2) Greet the resident of the home. ("Hi", "Hello")
3) Explain who you are (your name) and your reason for being there.
4) If you wish to enter, ask the resident. ("Can/May I come in?") Note that entering might not be necessary, depending on your conversation or your reason for being there.
At any point, the resident may invite you inside the home. If the resident invites you inside at the doorway, it is redundant and uncustomary to ask for permission (because the offer of invitation means you already have permission). If you are very friendly with the resident, they might allow you to enter anytime unannounced as long as they are inside the home first. However, this is very rare. It is customary to at least knock.
Some good US examples are found in the TV show "Seinfeld". Sometimes, the characters knock. Sometimes, they use the intercom outside the building. Sometimes, they enter unannounced when the resident is there. Sometimes, the resident invites a visitor inside. Sometimes, the resident talks with the visitor at the doorway. Sometimes, they talk through the door with the door closed.

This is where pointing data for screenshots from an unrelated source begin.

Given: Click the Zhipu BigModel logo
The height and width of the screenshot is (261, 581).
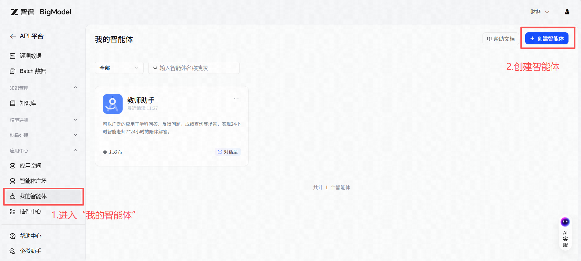Looking at the screenshot, I should 41,12.
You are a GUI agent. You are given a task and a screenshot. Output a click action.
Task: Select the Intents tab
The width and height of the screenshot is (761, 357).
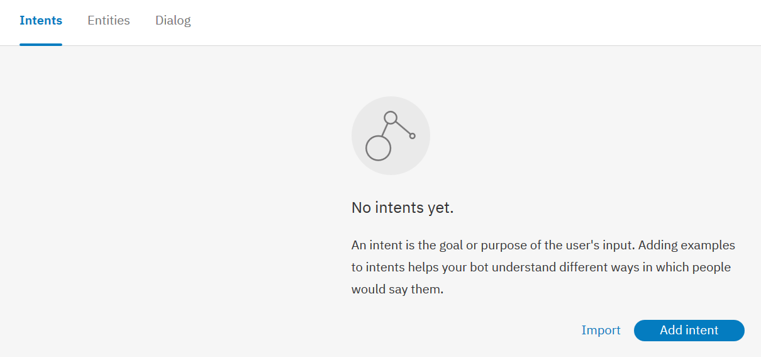pyautogui.click(x=41, y=20)
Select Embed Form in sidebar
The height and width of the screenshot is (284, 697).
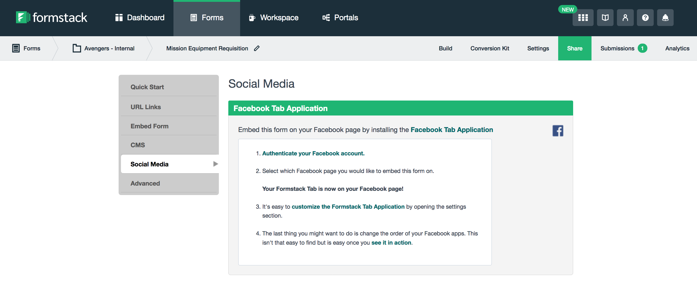pos(149,126)
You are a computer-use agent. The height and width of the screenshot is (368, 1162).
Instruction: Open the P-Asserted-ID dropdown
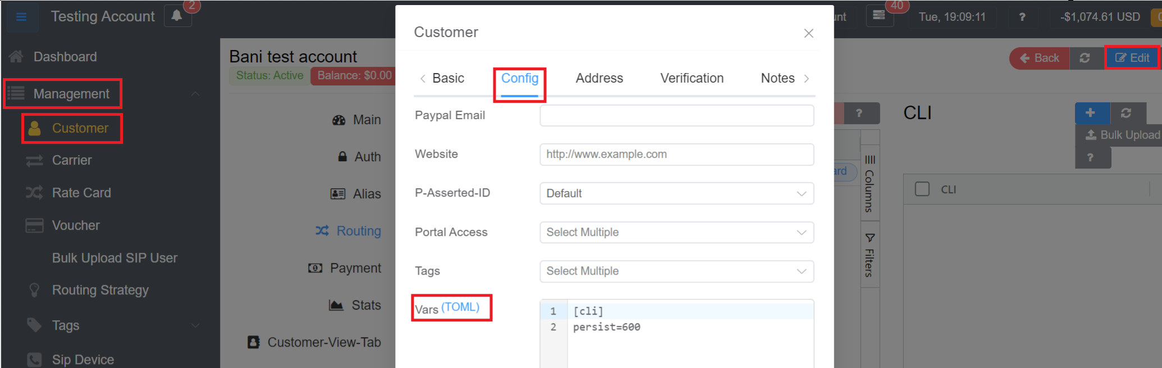point(676,193)
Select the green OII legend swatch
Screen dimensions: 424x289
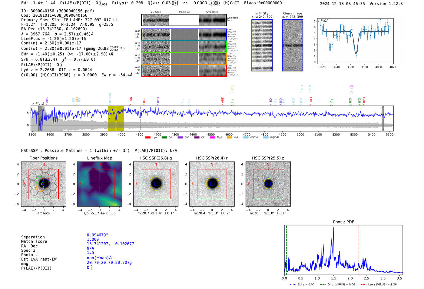tap(164, 138)
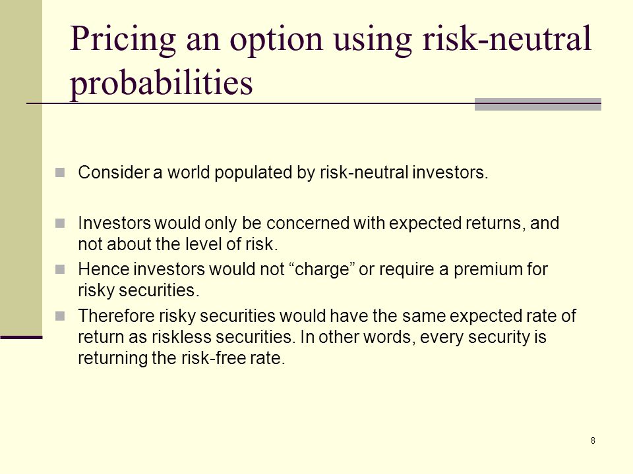Click the word 'risk-neutral' in the title
Viewport: 633px width, 474px height.
(x=507, y=40)
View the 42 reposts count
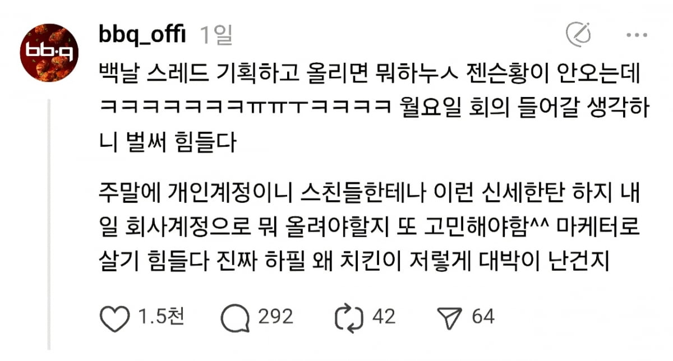The width and height of the screenshot is (673, 361). [384, 318]
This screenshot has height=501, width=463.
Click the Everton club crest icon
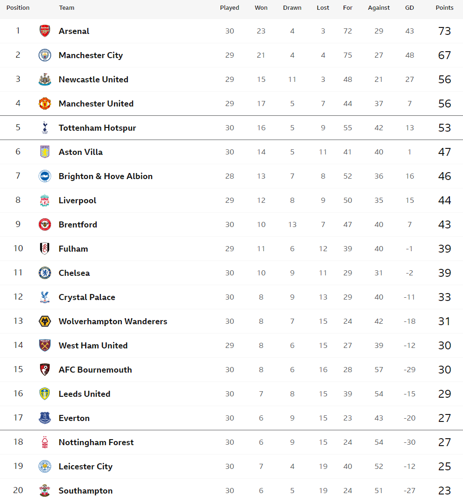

In AmE/culture, you, who are are trying to enter the home, aren't expected to say anything first, but at most to respond to the homeowner that is expected to say something (no particular thing) to allow you to come in, something like 'Please come in.' The response might be 'Thanks', or just a general greeting. If the homeowner doesn't say anything, you probably want to say something, again no set phrase, just something like 'Can I come in?' or 'Anybody home?' (presuming you don't see anyone).
This is all assuming that you are an uncommon visitor to another home. If you are well-known to the household, it may be acceptable to just walk in without saying anything more than some kind of greeting.
In other words, it is not mandatory to say any particular set phrase, though of course it would be strange to come in silently, without some recognition by somebody at home.
The most common informal phrase would be:
But I would draw attention to the fact that you are asking a legal question and that English is spoken as a majority or official language in a wide variety of countries (jurisdictions).